J’avais toutefois un peu mal jugé l’endroit où scier, car l’espace entre la plateforme et le sol était un peu plus important que d’habitude.

Je ressortais un moment de l’abri, et je grimpais sur la plateforme. Je m’aperçus alors qu’avec le mini-pylône, les bords de celle-ci frappaient le sol au rythme des mouvements que je faisais dessus. L’ensemble était donc plus instable que je ne le croyais, et me rassura que malgré ma petite erreur, personne ne remarquerait la différence de hauteur, à part une instabilité un peu plus marquée.

Revenant en dessous, je réfléchissais un peu, car la plateforme était plus large que la jetée. J’avais donc plus de chance d’avoir plusieurs membres de la Horde sur moi, et cela pouvait poser problème. En effet, si les 8 membres m’écrasaient en même temps, j’aurais au moins 400kg et je serais alors totalement écrasé. Cependant, les bords de la plateforme me protègeraient en empêchant l’ensemble de descendre trop bas sur moi, et il serait donc impossible de me transformer en crêpe.

D’ailleurs, il était temps de me placer au bon endroit, car les filles allaient bientôt arriver. Je plaçais alors le mini-pylône sur mon estomac, hésitant à le poser sur ma poitrine. Mais je voulais être prudent, au cas où.

Les secondes qui passèrent furent assez longue, j’avais l’impression que la plateforme tremblait en rythme avec moi. J’étais en fait impatient de ressentir de nouveau ces huit filles m’écraser sans qu’elles ne le sachent.

Et bientôt, j’entendis celles-ci descendre l’échelle. Je me rappelais alors que j’aurais pu mettre quelque chose sous le pylône principal, mais c’était trop tard.

Un peu pris par surprise, je reçu alors un premier choc sur l’estomac. C’était Judith, toujours la première, qui venait de passer juste au dessus de moi. D’ailleurs, je pus l’apercevoir à travers les espaces entre les planches. Cela me donnait encore plus l’impression d’être une simple fourmi prête à être écrasée par une géante comme si je n’étais rien.

J’eus mon premier test lorsque Lou, Jessica, Victoire et Laure marchèrent côte à côte sur la plateforme. Sous leur poids cumulé, les bords de celle-ci touchèrent intégralement le sol bétonné. J’étais alors écrasé au maximum, et je fus heureux que ces bords soient assez hauts car la douleur sur mon estomac fut impressionnante. Sans cela, je pense que j’aurais non seulement hurlé à cause de la souffrance encaissée, mais le mini-pylône, qui était plus fin que l’autre, m’aurait peut-être directement traversé l’estomac.

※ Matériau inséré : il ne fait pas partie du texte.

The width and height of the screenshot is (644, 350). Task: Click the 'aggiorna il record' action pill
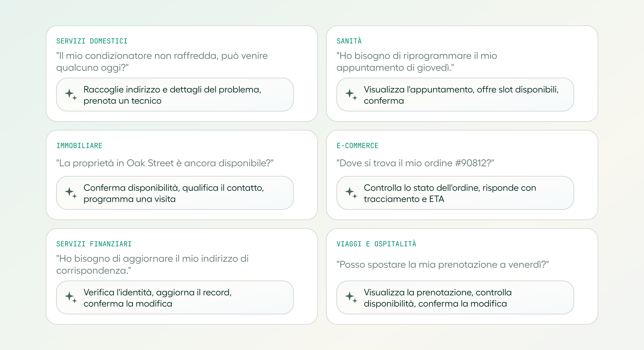tap(175, 298)
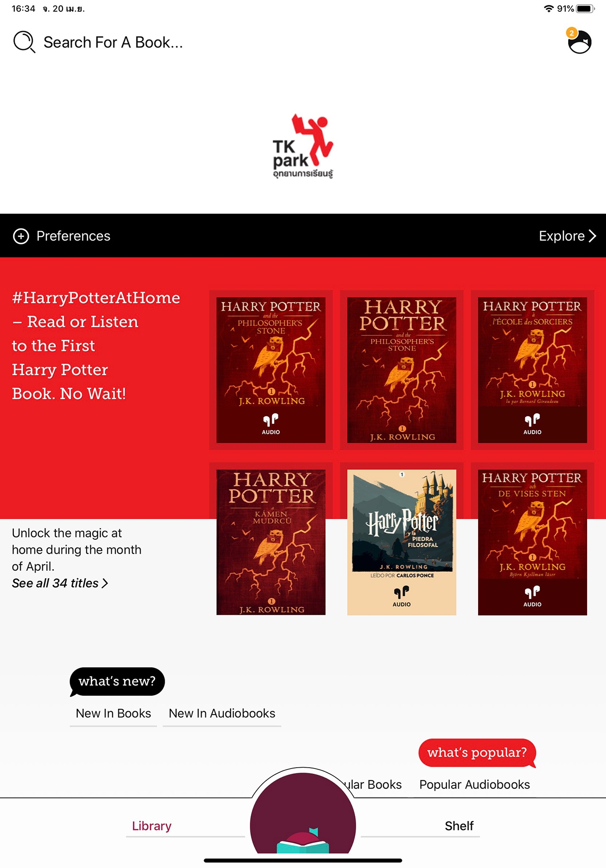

Malgré tout, au bout d’un moment, je finis par supporter les quatre filles qui s’étaient arrêtées juste à cet endroit. Sans qu’elles ne le sachent, elles étaient donc en train de m’écraser ensemble, et malgré le fait qu’elles me prennent souvent pour leur souffre-douleur, je ne pensais pas qu’elles auraient osé le faire volontairement.

Ce que je n’avais pas remarqué par contre, c’était que Judith s’était rendue dans l’abri sans faire de bruit. Accaparé par le spectacle qui se déroulait au dessus de moi, je ne remarquai pas qu’elle m’avait découvert. Quelques secondes plus tard, elle repartit retrouver les quatre filles présentes sur la plateforme, les autres étant déjà dans l’eau.

  • La dernière dans la flotte est une poule mouillée ! Fit-elle.
Je subissais alors les rebonds de la plateforme, alors que Laure, Jessica, Victoire et Lou se précipitèrent en courant vers la mer. Judith, restée en arrière, grimpa sur la surface en bois pour se retrouver au dessus de moi. Faisant mine de ne pas savoir que j’étais là, elle sauta de toutes ses forces sur place avant de traiter les autres filles de tricheuses parce qu’elles étaient parties avant qu’elle soit prête. Puis elle se mit à courir à son tour pour les rejoindre.